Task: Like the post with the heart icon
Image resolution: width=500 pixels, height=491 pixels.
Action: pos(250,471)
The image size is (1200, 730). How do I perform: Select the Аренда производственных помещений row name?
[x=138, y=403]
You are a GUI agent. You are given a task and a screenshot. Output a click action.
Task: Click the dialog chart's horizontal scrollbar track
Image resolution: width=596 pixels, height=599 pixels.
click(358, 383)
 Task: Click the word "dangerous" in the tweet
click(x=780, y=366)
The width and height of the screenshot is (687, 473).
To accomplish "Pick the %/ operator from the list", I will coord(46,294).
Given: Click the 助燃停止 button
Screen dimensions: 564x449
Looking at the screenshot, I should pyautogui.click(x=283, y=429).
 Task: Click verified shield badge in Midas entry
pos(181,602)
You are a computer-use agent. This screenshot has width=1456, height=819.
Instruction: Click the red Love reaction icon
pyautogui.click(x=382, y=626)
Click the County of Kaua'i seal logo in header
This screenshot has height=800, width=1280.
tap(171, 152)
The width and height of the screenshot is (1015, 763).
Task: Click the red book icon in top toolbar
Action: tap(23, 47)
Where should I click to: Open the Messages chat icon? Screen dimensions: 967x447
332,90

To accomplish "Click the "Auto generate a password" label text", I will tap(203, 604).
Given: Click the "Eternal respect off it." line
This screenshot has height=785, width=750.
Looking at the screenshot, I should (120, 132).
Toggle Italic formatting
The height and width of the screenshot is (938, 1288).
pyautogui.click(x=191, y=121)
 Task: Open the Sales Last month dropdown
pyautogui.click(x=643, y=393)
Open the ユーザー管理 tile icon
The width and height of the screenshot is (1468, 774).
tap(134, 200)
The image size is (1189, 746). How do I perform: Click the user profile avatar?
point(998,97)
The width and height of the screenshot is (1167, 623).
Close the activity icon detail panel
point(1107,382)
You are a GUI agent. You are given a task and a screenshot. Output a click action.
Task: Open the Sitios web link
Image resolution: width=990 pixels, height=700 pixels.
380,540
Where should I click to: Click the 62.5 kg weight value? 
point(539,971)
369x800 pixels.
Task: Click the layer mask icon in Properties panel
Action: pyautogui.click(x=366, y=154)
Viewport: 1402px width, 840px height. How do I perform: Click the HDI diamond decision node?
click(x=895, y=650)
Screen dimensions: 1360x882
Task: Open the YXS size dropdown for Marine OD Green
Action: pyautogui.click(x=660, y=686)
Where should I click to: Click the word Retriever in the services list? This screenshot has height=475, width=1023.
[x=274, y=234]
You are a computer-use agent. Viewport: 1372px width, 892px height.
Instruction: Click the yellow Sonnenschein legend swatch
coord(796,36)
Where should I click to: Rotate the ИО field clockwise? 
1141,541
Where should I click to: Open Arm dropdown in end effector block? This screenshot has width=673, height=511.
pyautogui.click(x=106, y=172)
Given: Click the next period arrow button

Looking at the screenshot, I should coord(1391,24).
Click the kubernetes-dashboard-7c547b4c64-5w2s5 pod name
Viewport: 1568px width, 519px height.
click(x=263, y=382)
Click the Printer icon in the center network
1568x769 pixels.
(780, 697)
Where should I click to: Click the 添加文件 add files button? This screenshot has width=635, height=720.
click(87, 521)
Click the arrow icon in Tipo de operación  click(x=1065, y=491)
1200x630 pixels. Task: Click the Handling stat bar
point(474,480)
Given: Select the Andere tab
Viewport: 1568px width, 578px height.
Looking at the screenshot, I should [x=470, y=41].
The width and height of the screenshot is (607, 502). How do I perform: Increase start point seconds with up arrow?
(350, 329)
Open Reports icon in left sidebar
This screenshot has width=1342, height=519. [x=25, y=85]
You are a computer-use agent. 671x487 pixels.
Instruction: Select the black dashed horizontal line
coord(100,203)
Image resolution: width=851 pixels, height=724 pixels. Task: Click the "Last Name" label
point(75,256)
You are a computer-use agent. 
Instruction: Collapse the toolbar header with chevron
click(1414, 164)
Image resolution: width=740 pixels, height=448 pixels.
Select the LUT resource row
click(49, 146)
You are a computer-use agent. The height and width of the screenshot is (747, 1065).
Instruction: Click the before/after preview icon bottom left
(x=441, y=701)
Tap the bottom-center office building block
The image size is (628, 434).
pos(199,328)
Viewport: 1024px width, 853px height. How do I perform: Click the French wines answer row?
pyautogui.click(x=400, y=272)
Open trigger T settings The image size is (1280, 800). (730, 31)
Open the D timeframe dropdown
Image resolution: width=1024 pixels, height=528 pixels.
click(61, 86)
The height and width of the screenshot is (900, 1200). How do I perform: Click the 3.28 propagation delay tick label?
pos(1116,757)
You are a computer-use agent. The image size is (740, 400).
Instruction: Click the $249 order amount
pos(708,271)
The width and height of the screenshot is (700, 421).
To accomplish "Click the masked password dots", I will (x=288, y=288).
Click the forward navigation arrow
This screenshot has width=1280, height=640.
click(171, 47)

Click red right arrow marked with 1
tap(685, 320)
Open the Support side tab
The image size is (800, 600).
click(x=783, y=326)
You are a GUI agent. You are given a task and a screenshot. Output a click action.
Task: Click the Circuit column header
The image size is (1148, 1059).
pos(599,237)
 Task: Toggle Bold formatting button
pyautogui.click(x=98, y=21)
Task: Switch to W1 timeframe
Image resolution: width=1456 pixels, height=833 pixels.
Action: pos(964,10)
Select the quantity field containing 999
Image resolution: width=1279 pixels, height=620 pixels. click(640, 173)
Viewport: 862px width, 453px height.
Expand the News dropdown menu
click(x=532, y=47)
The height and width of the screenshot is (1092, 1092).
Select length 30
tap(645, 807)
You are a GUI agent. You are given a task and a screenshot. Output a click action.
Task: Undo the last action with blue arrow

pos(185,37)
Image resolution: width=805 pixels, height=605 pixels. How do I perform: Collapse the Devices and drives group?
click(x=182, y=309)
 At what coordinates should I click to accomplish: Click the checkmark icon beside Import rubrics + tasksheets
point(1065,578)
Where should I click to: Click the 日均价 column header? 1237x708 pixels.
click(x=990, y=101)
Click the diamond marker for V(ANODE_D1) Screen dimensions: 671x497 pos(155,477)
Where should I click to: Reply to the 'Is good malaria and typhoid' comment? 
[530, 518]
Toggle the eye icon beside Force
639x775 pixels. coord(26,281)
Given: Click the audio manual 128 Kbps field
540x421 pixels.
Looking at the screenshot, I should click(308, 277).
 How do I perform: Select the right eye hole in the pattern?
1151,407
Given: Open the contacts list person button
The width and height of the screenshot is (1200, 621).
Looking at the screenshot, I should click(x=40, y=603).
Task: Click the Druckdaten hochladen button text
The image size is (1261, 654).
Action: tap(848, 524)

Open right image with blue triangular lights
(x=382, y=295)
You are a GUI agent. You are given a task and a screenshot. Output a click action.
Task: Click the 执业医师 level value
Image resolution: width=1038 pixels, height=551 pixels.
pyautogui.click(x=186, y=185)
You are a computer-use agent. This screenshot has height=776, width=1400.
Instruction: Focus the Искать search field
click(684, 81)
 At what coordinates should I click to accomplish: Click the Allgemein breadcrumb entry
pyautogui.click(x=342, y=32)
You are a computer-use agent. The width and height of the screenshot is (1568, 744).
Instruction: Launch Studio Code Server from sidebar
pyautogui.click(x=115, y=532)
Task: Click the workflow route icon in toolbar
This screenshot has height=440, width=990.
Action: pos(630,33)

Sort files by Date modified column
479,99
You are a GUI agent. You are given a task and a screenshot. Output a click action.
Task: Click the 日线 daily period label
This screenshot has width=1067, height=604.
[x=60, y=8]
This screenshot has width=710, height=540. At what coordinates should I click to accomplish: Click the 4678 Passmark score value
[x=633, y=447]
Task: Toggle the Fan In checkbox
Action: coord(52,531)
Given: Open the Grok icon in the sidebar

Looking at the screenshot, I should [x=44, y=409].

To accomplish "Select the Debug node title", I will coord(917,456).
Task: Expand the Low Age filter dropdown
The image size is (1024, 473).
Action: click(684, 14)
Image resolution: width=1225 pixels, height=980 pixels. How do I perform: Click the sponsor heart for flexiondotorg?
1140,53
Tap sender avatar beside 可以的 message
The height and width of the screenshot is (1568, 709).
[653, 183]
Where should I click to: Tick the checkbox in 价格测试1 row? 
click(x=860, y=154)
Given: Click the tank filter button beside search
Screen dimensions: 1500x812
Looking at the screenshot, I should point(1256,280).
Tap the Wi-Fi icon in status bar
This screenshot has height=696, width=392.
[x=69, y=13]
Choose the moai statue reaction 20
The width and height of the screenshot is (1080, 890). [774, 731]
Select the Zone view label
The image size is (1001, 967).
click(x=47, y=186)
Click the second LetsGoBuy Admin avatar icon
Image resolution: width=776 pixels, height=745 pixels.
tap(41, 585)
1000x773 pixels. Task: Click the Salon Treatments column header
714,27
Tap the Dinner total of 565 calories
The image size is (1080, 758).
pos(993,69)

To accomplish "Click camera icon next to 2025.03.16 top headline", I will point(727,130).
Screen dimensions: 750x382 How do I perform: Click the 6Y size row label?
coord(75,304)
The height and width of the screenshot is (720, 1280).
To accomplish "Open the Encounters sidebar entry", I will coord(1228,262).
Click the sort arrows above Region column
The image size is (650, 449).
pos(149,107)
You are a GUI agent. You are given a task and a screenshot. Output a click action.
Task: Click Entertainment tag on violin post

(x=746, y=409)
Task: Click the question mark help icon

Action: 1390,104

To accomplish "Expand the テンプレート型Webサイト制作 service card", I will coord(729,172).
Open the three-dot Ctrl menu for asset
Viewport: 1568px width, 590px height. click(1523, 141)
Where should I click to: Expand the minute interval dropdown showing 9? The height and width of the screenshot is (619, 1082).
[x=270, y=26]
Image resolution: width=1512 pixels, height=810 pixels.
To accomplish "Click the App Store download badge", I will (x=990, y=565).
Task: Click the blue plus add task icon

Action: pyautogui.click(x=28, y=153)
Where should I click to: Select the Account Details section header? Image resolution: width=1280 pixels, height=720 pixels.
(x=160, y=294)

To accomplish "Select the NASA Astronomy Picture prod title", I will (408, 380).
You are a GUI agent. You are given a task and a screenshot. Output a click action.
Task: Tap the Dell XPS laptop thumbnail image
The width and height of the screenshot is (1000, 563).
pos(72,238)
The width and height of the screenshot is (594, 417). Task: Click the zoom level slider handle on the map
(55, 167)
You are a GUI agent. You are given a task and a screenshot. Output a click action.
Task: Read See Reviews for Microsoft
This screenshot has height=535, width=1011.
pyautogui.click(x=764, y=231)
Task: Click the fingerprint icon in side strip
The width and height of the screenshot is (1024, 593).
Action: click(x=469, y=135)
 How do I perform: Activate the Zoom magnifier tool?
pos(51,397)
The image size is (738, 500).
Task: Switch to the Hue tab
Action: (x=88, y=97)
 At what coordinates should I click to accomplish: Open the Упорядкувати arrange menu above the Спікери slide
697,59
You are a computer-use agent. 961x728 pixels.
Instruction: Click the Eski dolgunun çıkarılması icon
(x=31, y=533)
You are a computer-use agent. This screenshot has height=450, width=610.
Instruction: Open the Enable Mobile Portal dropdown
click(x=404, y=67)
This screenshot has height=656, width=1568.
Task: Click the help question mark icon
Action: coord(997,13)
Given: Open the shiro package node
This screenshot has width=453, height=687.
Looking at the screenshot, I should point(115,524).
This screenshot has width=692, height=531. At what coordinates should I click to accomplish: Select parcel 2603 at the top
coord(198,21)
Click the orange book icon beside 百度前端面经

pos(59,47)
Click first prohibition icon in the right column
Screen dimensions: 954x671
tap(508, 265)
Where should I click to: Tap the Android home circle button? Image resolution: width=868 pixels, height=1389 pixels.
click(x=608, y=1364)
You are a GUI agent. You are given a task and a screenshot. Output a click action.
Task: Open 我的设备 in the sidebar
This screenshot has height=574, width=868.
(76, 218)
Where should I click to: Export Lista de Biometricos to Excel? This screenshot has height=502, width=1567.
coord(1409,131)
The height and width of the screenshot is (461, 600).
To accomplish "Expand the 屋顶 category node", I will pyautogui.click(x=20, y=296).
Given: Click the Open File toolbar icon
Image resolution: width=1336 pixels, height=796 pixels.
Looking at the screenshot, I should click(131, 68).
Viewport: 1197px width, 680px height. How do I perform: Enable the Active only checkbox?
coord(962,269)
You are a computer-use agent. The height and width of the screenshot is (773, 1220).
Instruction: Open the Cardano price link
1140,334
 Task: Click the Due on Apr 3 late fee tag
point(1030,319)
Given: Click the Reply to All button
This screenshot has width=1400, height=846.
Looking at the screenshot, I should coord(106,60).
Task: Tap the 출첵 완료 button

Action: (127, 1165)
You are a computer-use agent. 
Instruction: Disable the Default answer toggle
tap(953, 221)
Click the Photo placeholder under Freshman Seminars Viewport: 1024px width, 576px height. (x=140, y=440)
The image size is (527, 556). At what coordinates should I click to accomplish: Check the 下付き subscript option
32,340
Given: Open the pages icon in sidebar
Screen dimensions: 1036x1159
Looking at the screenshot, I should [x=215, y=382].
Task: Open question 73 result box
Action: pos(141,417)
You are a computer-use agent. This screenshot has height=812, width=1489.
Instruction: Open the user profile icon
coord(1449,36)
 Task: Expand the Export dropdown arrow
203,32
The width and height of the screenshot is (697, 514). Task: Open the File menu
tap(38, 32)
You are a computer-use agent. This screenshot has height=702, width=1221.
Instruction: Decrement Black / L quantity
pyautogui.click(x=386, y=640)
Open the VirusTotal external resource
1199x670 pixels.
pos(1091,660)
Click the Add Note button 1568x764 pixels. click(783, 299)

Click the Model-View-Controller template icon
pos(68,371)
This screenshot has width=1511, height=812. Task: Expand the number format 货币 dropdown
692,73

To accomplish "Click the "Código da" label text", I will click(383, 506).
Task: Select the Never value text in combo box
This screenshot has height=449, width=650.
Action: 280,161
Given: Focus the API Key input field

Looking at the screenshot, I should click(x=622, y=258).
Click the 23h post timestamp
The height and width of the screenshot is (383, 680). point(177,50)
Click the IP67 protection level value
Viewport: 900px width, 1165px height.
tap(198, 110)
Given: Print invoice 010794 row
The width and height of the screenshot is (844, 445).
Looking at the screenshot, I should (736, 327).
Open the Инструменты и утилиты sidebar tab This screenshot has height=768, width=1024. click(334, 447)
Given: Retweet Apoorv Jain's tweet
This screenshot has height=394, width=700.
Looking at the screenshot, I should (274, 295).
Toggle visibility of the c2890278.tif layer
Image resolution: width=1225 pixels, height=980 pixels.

--*--

* _Exercise instructions_
Lines in the listing above that contain the word "title" must be copied; leave out the rest.

* _Written response_
To accomplish "Select the Debug node title", I will coord(917,456).
To accomplish "Select the NASA Astronomy Picture prod title", I will (408, 380).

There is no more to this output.